Parental experience following perinatal death: exploring the issues to make progress

Abstract

Objectives This study was performed to understand the parental attitudes, needs and ethical issues associated with perinatal death, to assist in the development of interventions for bereaved families. Study design We conducted a qualitative descriptive survey of parental experiences with perinatal death. We developed a questionnaire based on the Delphi method, conducted semi-directed interviews or asked subjects to return the questionnaire by post. As a secondary analysis, we examined whether certain ethical principles (i.e., the concepts of beneficence, nonmaleficence, autonomy, and justice) were encountered by the study participants. The study population consisted of families who had experienced perinatal death in the maternity department of a French university hospital, as well as members of bereaved parent support groups.

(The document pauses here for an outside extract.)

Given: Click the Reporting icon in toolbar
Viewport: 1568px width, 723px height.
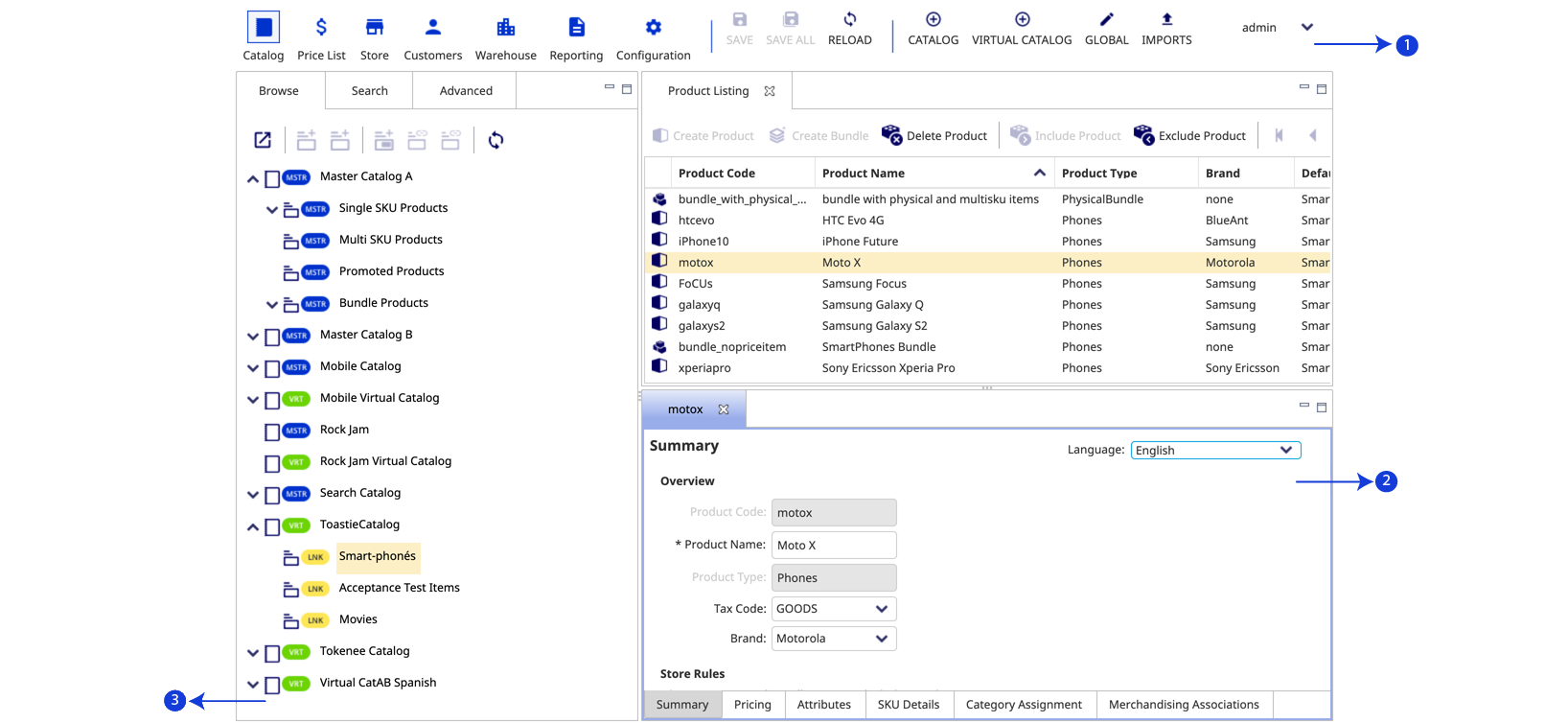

Results Six of the 12 parents who participated in the survey were members of a support group. Responses were analyzed according to precise objectives and grouped according to key themes. In particular, we studied deaths that occurred during neonatal palliative care and deaths relating to multiple pregnancies. Parents expressed opinions about the caregivers’ practices (e.g., which practices were beneficial and detrimental). Half of the parents did not feel that their feelings and decisions were respected according to ethical principles. Understanding the experience of parents allows staff to reconsider and change their practices. Conclusions By understanding parents’ feelings toward neonatal death, caregivers can better assist with the grieving process. Our study reveals parents’ attitudes toward the ethical decision-making process and shows that it is difficult for perinatal medicine caregivers to respect parents’ autonomy.